Иначе обстояло дело с демократическими институтами. Энтузиазм, с которым советское общество приветствовало рождение в 1989 году первого советского парламента, быстро улетучился. Сам парламент (Съезд народных депутатов СССР и подчинённый ему Верховный Совет) просуществовал лишь два с половиной года и после августовской революции 1991 года был распущен, разделив судьбу всех своих предшественников в новейшей российской истории (за исключением одного)15. В 1993 году та же участь постигла – при еще более драматичных обстоятельствах – Съезд народных депутатов и Верховный Совет Российской Федерации. Таким образом, единственными в XX веке органами представительной власти, просуществовавшими весь положенный срок (если, конечно, не считать откровенно декоративных институтов советской эпохи), были Третья Государственная дума (1907-1912) и Государственная дума созыва 1993 года, условно именуемая “Пятой” (да и то она, во избежание “осложнений”, была избрана не на четыре, как требовалось по Конституции, а только на два года). Парламентам в России явно не везло.

Идея парламентаризма никогда не пользовалась в России особой популярностью – даже в демократических кругах16. Это различие в отношении к ценностям и к операциональному опыту демократии коренится в особенностях национальной политической культуры.

Народническую идеологию с её верой в народ как носителя высшей мудрости следует отличать от общедемократической доктрины народного суверенитета. Насколько нам известно, никто из творцов классической теории демократии не пытался обосновать идею народного суверенитета ссылкой на то, что народ обладает каким-то “особым знанием” и потому имеет особый статус и особые права.
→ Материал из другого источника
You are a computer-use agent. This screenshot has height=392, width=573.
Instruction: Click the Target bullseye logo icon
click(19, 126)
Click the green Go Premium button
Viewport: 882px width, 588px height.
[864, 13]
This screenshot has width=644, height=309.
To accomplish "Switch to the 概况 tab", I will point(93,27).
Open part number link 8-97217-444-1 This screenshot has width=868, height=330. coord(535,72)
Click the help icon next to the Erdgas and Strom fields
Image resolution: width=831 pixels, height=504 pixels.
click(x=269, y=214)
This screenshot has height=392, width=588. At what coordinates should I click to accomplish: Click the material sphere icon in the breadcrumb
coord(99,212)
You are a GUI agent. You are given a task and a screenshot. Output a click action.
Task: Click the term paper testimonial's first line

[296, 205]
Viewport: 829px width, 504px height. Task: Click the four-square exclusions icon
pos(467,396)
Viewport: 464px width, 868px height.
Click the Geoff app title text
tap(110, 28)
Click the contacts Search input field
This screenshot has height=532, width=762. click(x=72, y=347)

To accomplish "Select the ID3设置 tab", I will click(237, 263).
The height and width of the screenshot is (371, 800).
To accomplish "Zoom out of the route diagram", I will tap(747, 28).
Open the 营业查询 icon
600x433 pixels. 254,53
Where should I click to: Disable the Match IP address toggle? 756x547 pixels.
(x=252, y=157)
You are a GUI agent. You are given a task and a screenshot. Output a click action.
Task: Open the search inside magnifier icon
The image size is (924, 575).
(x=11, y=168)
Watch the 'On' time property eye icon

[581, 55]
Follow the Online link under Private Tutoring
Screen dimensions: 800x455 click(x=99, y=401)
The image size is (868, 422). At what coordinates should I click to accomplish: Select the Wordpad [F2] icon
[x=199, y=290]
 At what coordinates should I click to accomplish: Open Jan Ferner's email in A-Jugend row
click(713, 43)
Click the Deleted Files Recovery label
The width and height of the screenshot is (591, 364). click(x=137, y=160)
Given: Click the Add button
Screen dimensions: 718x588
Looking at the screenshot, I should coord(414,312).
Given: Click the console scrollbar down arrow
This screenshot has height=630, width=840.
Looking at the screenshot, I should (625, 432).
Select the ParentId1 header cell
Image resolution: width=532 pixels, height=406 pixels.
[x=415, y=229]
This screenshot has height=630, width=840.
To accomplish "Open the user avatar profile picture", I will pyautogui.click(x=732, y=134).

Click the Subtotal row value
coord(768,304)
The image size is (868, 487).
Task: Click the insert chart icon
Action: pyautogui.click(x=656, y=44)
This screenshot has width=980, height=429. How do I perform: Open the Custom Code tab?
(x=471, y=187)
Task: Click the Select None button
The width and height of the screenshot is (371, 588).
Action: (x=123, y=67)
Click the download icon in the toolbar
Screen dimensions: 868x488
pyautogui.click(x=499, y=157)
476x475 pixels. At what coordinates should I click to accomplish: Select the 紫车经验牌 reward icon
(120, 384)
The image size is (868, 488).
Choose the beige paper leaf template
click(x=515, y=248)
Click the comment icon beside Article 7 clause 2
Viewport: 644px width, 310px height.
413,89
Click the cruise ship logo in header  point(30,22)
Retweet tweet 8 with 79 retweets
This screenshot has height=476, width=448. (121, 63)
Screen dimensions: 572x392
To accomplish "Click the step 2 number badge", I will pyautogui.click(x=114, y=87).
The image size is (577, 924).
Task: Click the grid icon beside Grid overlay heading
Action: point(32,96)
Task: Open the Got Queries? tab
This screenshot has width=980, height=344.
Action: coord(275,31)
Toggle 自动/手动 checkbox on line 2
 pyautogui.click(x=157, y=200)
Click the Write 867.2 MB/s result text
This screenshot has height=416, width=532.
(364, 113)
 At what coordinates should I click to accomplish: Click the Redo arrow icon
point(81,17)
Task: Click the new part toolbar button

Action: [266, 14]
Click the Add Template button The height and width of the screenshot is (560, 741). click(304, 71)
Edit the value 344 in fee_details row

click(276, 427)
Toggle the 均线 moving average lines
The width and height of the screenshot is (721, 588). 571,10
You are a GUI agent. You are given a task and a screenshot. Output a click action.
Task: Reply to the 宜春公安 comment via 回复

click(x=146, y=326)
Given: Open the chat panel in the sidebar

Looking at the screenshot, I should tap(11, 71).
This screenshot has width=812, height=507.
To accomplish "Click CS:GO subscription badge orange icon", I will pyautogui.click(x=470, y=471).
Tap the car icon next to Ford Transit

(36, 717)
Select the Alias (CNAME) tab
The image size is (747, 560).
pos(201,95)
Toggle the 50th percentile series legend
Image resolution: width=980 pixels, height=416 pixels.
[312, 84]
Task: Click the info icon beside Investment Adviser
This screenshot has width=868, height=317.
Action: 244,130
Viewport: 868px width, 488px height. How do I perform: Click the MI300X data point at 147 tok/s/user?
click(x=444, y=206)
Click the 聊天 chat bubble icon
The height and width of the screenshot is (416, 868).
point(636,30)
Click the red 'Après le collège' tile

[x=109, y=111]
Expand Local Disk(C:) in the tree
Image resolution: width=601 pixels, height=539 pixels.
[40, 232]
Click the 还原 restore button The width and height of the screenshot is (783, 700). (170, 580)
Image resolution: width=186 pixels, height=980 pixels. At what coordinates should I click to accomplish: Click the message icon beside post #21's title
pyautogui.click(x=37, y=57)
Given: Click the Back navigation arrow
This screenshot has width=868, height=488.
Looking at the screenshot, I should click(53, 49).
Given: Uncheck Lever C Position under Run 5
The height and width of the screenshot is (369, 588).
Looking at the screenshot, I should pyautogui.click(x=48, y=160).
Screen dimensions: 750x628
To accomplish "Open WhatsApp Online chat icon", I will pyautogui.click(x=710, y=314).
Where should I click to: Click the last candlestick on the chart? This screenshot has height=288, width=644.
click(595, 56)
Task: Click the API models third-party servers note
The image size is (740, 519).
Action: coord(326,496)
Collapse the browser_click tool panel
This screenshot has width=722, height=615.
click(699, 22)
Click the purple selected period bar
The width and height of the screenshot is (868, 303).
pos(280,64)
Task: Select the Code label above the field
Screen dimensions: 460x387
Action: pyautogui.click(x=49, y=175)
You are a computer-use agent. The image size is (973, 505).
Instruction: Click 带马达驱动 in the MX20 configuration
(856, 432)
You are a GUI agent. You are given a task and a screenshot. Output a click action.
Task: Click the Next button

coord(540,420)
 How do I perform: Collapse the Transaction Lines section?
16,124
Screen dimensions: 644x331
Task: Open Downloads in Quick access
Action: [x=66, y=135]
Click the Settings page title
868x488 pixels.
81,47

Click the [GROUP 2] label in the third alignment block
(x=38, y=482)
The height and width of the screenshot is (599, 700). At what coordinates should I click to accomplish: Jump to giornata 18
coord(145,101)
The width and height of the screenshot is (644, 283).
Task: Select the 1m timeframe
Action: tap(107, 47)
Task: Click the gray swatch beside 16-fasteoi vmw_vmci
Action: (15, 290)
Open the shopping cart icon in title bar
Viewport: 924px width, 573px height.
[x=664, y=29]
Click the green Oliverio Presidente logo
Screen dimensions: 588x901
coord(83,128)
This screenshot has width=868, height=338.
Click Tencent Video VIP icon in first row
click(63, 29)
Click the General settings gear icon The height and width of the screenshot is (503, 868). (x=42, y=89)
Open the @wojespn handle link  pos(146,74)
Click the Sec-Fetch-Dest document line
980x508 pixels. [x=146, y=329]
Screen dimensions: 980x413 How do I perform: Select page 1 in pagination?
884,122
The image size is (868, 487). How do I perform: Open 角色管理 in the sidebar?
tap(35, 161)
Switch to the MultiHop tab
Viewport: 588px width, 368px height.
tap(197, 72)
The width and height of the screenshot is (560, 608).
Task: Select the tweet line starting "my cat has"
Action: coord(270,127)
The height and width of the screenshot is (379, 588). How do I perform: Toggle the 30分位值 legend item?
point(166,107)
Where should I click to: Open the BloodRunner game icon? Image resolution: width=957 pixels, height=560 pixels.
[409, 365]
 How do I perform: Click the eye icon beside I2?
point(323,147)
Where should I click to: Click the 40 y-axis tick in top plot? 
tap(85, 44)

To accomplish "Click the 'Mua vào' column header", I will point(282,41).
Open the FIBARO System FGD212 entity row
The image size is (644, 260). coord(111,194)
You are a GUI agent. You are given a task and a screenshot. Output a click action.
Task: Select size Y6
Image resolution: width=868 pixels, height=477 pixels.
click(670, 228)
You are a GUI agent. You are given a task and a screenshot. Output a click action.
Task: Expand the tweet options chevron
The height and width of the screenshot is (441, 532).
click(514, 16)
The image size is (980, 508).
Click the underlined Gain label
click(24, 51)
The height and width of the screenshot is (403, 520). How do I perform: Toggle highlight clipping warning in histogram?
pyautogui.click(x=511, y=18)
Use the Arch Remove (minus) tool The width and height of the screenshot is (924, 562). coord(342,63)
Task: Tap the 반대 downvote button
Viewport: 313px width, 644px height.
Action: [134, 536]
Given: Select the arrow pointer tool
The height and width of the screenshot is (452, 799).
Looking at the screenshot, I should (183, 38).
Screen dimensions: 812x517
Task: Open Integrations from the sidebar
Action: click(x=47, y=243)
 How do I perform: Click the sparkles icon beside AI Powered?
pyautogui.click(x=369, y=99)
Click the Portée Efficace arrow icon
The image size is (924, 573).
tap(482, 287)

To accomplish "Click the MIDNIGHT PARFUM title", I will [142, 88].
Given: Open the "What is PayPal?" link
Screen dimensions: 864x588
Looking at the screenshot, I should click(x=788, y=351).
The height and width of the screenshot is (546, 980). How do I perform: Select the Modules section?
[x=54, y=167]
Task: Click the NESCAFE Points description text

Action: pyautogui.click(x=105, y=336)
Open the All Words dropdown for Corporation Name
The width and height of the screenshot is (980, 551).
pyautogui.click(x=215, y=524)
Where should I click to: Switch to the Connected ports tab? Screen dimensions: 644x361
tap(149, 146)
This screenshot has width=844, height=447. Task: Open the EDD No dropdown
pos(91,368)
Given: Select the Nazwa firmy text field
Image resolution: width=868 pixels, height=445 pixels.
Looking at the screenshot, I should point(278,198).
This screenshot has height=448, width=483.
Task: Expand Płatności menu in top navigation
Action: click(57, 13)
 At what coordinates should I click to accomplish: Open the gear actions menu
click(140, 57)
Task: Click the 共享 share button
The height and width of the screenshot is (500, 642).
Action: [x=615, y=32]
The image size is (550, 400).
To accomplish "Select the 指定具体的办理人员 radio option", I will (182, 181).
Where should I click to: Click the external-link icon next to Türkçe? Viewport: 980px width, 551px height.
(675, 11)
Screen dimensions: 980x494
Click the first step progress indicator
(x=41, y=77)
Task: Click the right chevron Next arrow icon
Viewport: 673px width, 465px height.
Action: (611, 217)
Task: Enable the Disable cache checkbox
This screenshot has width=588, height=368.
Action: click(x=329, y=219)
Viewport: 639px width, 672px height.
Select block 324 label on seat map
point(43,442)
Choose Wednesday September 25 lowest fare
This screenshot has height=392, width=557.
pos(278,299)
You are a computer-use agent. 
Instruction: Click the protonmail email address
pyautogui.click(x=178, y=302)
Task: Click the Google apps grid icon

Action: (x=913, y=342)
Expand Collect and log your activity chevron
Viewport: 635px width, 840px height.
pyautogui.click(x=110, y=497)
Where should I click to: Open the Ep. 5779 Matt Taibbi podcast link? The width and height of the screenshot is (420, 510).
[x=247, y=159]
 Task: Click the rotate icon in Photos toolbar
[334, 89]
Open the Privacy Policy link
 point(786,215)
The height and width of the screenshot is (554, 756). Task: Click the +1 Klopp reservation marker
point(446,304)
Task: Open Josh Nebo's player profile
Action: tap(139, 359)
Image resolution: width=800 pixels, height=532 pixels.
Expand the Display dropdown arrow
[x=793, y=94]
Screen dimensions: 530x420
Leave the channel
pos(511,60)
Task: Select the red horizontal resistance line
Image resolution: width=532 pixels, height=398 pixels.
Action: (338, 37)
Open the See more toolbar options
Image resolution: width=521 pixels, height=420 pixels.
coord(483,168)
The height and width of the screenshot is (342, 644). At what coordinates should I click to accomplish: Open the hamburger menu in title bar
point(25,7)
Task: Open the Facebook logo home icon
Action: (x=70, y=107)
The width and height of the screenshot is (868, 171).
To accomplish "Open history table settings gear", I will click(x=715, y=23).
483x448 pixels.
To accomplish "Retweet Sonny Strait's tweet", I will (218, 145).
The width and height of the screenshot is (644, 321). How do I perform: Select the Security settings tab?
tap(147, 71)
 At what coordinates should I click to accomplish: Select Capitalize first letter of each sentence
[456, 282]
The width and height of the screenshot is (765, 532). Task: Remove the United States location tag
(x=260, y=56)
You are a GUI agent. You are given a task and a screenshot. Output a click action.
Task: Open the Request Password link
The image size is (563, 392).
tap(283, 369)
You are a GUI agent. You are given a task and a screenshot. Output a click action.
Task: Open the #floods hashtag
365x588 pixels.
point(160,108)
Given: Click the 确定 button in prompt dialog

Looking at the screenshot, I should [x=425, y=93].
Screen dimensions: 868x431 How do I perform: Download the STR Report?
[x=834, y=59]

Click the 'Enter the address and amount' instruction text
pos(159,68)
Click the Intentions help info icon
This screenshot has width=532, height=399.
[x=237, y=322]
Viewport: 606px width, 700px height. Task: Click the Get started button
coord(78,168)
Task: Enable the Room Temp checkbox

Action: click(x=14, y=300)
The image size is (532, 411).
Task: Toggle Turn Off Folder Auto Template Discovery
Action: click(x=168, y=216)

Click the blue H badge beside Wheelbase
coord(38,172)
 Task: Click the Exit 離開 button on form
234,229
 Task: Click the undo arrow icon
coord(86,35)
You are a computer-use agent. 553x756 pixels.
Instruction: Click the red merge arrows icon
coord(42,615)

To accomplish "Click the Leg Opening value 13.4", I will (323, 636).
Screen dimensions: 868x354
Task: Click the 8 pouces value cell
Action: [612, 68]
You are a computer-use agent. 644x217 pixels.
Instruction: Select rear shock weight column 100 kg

Идея народного суверенитета вытекала из логической необходимости постулировать для системы нисходящего авторитета новый высший источник законности вместо дискредитированной доктрины божественного происхождения королевской власти. Мыслители, стоявшие у колыбели современной демократической теории, были, по большей части, эмпириками и даже скептиками. Они не очень-то верили в природную мудрость человека и не полагались на его способность находить “истинные” решения. По правде говоря, они – вполне в духе номинализма – вообще сомневались, что понятие истины имеет смысл в применении к вопросам политического характера.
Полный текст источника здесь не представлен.